Attuned to its super-sweet powers, Macdonald wisely sends this cavity maker out with a dollop of whipped crème fraîche, its tangy acidity a welcome foil to all that sugar. Another smart garnish: ribbons of dried orange rinds, their tart bite also countering the cake's toothache-inducing sweetness. I've made it sound semi-dreadful, but, trust me, it's anything but, which you'll discover on your own after you've scraped the plate clean and begun to contemplate ordering a second.

Red Rabbit is not without its issues. One night we encountered a server so annoying (for the love of Julia Child, enough with flinging cardboard coasters, Frisbee-like, at your guests) that we were tempted to leave, mid-meal, with a slice of that toffee cake in tow.

On early visits, dishes that impressed on one night would, on subsequent visits, appear as tepid facsimiles of their former selves, although those inconsistencies seem to have worked themselves out. The Panera-like salads felt like nods to a demographic rather than a passionate effort to feature top-flight ingredients.

The bar's daunting 46-page menu is more novella than a useful, well-organized guide. Is there an editor in the house? The dining room is forgettably bland; ditto the roomy, character-free patio. The place to sit is that energetic, big-city bar.

What a happy change of pace to not encounter a burger at that bar.

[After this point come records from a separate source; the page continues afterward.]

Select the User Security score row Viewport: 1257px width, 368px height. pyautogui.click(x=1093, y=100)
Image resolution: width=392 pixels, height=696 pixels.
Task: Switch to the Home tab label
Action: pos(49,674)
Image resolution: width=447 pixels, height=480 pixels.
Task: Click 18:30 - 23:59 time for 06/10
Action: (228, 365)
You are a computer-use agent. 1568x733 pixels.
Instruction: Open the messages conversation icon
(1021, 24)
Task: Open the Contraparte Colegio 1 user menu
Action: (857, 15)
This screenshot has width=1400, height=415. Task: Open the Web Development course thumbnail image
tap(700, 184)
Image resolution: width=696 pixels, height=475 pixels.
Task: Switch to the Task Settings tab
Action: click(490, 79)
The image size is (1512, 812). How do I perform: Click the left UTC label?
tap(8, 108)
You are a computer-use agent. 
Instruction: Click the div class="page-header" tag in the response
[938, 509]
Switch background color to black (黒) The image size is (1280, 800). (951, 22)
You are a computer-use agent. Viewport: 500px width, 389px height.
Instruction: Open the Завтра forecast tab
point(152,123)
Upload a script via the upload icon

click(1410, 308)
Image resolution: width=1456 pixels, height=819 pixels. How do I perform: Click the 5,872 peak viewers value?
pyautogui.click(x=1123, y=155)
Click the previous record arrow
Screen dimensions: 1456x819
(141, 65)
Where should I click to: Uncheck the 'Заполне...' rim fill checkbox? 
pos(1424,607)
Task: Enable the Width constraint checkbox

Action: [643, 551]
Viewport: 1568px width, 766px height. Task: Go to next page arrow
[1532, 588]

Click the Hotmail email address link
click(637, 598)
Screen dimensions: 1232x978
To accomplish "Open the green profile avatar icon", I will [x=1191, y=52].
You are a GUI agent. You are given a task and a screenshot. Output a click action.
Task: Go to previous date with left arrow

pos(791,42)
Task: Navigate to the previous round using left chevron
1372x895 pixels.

As for the curious absence of lapin on the Red Rabbit menu, Macdonald advises patience.

"When we get brunch locked down, we'll start adding specials, the kinds of dishes that are attractive to serious foodies," he said. "I'd like to play around with a whole suckling pig, and we'll definitely have a rabbit pasta."

I'm sure I'm not the only diner looking forward to that.